PROBLEM: Give the following records again in full and without alteration.

GIVEN DATA:
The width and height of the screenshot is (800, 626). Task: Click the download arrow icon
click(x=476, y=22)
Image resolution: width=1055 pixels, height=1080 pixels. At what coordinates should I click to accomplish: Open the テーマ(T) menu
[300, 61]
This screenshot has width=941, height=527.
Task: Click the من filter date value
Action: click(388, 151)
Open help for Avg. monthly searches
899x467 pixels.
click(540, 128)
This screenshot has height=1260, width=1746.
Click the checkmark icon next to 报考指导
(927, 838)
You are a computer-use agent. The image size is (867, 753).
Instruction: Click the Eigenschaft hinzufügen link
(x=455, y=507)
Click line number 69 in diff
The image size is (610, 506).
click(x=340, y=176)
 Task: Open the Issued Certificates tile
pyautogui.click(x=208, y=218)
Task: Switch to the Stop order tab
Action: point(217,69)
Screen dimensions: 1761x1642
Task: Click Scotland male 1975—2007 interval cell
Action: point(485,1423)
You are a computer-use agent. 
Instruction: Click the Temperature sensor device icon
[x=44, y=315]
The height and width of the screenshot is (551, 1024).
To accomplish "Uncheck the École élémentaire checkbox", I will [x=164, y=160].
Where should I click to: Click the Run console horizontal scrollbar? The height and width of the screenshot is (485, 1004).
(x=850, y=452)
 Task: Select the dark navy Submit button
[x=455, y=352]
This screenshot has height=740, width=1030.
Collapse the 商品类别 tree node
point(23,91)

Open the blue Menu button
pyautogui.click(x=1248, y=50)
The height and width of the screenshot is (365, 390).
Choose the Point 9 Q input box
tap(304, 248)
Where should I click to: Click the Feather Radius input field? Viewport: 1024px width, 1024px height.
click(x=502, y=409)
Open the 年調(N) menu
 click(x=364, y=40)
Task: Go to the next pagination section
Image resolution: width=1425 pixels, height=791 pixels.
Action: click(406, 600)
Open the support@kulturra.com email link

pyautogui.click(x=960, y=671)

TASK OUTPUT:
The width and height of the screenshot is (800, 626). Task: Click the download arrow icon
click(x=476, y=22)
Image resolution: width=1055 pixels, height=1080 pixels. At what coordinates should I click to accomplish: Open the テーマ(T) menu
[300, 61]
This screenshot has width=941, height=527.
Task: Click the من filter date value
Action: click(388, 151)
Open help for Avg. monthly searches
899x467 pixels.
click(540, 128)
This screenshot has height=1260, width=1746.
Click the checkmark icon next to 报考指导
(927, 838)
You are a computer-use agent. The image size is (867, 753).
Instruction: Click the Eigenschaft hinzufügen link
(x=455, y=507)
Click line number 69 in diff
The image size is (610, 506).
click(x=340, y=176)
 Task: Open the Issued Certificates tile
pyautogui.click(x=208, y=218)
Task: Switch to the Stop order tab
Action: point(217,69)
Screen dimensions: 1761x1642
Task: Click Scotland male 1975—2007 interval cell
Action: point(485,1423)
You are a computer-use agent. 
Instruction: Click the Temperature sensor device icon
[x=44, y=315]
The height and width of the screenshot is (551, 1024).
To accomplish "Uncheck the École élémentaire checkbox", I will [x=164, y=160].
Where should I click to: Click the Run console horizontal scrollbar? The height and width of the screenshot is (485, 1004).
(x=850, y=452)
 Task: Select the dark navy Submit button
[x=455, y=352]
This screenshot has height=740, width=1030.
Collapse the 商品类别 tree node
point(23,91)

Open the blue Menu button
pyautogui.click(x=1248, y=50)
The height and width of the screenshot is (365, 390).
Choose the Point 9 Q input box
tap(304, 248)
Where should I click to: Click the Feather Radius input field? Viewport: 1024px width, 1024px height.
click(x=502, y=409)
Open the 年調(N) menu
 click(x=364, y=40)
Task: Go to the next pagination section
Image resolution: width=1425 pixels, height=791 pixels.
Action: click(406, 600)
Open the support@kulturra.com email link

pyautogui.click(x=960, y=671)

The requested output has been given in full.